Unternehmen haben die Politik längst überholt

Firmen nehmen Verantwortung weit über die Einhaltung der Gesetze hinaus wahr. Gleichwohl drängt der Staat auf immer mehr fürsorgerische Regeln.

 

Die Frage, die sich in politischen und gesellschaft­lichen Krisensituationen immer auftut, ist: Wer trägt Verantwortung in unserer Gesellschaft? Wie weit geht die gesellschaftliche Verantwortung von Unternehmen? Wo beginnt und endet die Verantwortung der politischen Führung als Gesetzgeber und Rahmensetzer? Wie steht es um die Eigenverantwortung der Bürger? In den letzten Jahren ging es dabei um die Konzernverantwortungsinitiative – also das «richtige Verhalten» bei der Klimafrage, bei sozialen Fragen, der Gesundheit, Geschlechterfragen oder #MeToo im Unternehmen und ­seinen Zulieferern, dann in der Pandemie und aktuell im Umgang mit Russland.

Auf der einen Seite stehen jene, die es als wertvoller für eine Gesellschaft erachten, wenn diese auf das einsichtige Handeln der Akteure vertraut, statt es über stets neue Gesetze zu erzwingen. Natürlich gibt es immer Schlaumeier, die die Situation ausnutzen. Sie setzen darauf, dass, wenn alle anderen ihren Beitrag leisten, es nicht ins Gewicht fällt, wenn sie abseitsstehen – zum Beispiel bei Nachhaltigkeitsthemen oder beim Impfen. Auf der anderen Seite steht die Fraktion der «Gerechten». Sie besteht auf «gleich kurzen Spiessen für alle» und regelt dann gleich auch noch das Was, Wie und Wann. Damit verbaut sie bessere Lösungen, die erst aus dem freien Spiel der kreativen Kräfte und des Ungleichen entstehen.

Leider haben es in der Vergangenheit Bürger und Unternehmen oft verpasst, den Beweis zu erbringen, dass Selbstregulierung bei unbequemen Themen gleich gut oder besser funktioniert als staatliche Regelungen. Es ist absehbar, dass Anliegen wie die nur am Ständemehr gescheiterte Konzernverantwortungsinitiative wieder aufs Tapet kommen werden, wenn die Unternehmen nicht eigenverantwortlich weiter an diesen Themen arbeiten.

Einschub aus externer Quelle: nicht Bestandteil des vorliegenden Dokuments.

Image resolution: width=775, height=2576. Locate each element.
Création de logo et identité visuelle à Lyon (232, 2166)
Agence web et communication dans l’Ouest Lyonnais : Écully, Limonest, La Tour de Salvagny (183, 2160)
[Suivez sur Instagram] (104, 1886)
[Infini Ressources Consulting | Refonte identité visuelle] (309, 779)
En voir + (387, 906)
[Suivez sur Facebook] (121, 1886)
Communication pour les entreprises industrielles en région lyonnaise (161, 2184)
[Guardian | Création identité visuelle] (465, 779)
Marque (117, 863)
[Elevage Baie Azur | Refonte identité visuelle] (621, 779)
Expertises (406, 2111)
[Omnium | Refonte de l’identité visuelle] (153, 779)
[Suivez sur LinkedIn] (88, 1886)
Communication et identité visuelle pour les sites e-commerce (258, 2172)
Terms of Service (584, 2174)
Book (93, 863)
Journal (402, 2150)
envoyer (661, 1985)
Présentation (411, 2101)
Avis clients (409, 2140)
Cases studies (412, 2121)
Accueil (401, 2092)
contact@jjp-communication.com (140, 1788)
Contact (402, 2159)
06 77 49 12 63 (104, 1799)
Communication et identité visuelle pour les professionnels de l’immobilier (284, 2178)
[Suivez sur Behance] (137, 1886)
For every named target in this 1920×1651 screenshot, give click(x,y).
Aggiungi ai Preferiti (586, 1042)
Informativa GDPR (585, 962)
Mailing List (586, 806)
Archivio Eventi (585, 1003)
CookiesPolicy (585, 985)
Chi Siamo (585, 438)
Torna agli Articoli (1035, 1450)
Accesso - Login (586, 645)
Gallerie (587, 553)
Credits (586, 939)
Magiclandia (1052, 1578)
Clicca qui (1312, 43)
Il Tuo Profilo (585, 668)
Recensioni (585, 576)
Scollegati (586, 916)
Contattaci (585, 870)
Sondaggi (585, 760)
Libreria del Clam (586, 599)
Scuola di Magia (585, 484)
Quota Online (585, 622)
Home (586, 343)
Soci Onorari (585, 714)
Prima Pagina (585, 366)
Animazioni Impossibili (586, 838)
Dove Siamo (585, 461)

Anreiz für solare Elektromobilität

Darüber, welchen Handlungsspielraum Unternehmen haben sollten, gehen die Meinungen weit auseinander. Am ­einen Ende des Spektrums steht die These von Ökonomie­nobelpreisträger Milton Friedman: «The business of business is business» – die Aufgabe von Unternehmen sei es, ihr Geschäft zu optimieren, um im Wettbewerb zu bestehen. Am anderen Ende stehen die totalitären Vorstellungen vom guten Staat, der alles bestimmt und situativ vorgibt.

In ihrer selbstverordneten, immer umfassenderen Fürsorgepflicht, die Bürgern und Unternehmen die Fähigkeit abspricht, selbst das Richtige zu tun und für sich zu sorgen, bewegen sich auch demokratische Gesellschaften immer mehr in Richtung autokratischer Systeme, in denen der Staat und seine Repräsentanten glauben, für alle Probleme die einzig richtige Lösung zu kennen. Dabei steckt gerade im Zulassen von Ungleichheit die Chance, auf andere, bessere Lösungen zu kommen und Alternativen zu kreieren in einer vermeintlichen Alternativlosigkeit. Freiheit und Eigenverantwortung durch gesetzlich erzwungene Gefolgschaft in grosser Breite zu ersetzen, ist gefährlich. Der ­Beweis ist längst erbracht, dass in offenen, freiheitlichen Gesellschaften wie der Schweiz die meisten Bürger und Unternehmen nicht nur Verantwortung für sich, sondern auch für die Gemeinschaft als Ganzes übernehmen – natürlich nicht alle und schon gar nicht alle gleich.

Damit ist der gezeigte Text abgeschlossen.